← All characters

Pacifist

Executed good players might not die.

Distrust all in whom the impulse to punish is powerful.

How to run it (Storyteller)

When an execution vote passes against a good player, you may choose to keep that player alive — use this sparingly but purposefully, ideally to protect a player whose survival most disrupts evil's plan. The nastiest edge case: a player executed under a Saint-style ability or similar instant-kill override still triggers Pacifist's window, but check whether the specific ability supersedes survival effects. Watch for Pacifist players using their role as a shield — if the town believes all good players are protected from execution, it will paralyse the game; remind yourself the effect is probabilistic ('might not die'), meaning you control the rate and should not guarantee survival every time.

How to play

  • Reveal early and loudly: your power actively discourages evil from letting good players die by execution, so public knowledge of your existence shapes the meta of the entire game even if you never trigger once.
  • Timing your claim: if you reveal before a contested execution, town may stay the vote to protect a player they suspect is good — your presence alone can save a life without you lifting a finger.
  • Do not overpromise: the Storyteller controls whether the protection fires, so never tell town 'I will save you' — instead frame it as 'I might save you,' preserving trust when the Storyteller chooses not to trigger it.
  • Track who has been executed: if the Storyteller has saved someone through you, that player is confirmed good, which is rare confirmed information — treat them as a trusted ally and use their confirmed status in your arguments.
  • The most common mistake is going quiet after revealing. You have no night ability, so your entire value comes from social influence — keep driving nominations, challenging suspicious players, and shaping the vote order so your protection has the best targets to land on.
  • Consider which execution matters most to protect: a confirmed Investigator result, a claimed Exorcist mid-chain, or a player the Demon clearly wants dead are all better targets than a disputed claim, because the Storyteller is more likely to fire the ability when the survival is impactful.

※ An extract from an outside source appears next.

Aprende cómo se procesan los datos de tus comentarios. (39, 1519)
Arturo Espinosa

How to bluff as the Pacifist

  • Claim Pacifist early in games where executions are contentious — it costs you nothing mechanically since you have no night information to fake, and it buys goodwill by making town feel their executions carry less risk.
  • Manufacture false confidence: tell a wavering player 'if you're good, I might protect you' to keep them from flipping under pressure and revealing you as evil before it matters.
  • The tell that exposes you is silence — a real Pacifist has every incentive to be vocal and steer executions toward good targets; if you bluff this role and then go quiet, experienced players will notice the passive play.
  • Use the bluff to deflect scrutiny from your actual evil role: if questioned about night information you don't have, lean into 'I don't wake at night, so I have nothing to report' as a truthful-sounding deflection.
  • Be careful in small games where the Storyteller never triggers the protection — if several good players are executed and none survive, town will question whether a Pacifist is really in the game, so have a ready explanation like 'the Storyteller hasn't found the right moment yet.'

Key interactions

Poisoner

If Pacifist is poisoned on a night before a key execution, the Storyteller loses the option to fire the protection even if they wanted to — evil can neutralise your insurance policy without the town ever knowing it failed due to poison rather than chance.

Drunk

A Pacifist who is the Drunk never has a functioning ability, so every execution of a good player will proceed to death regardless of how the Storyteller frames it — this is mechanically silent and impossible to detect without external confirmation.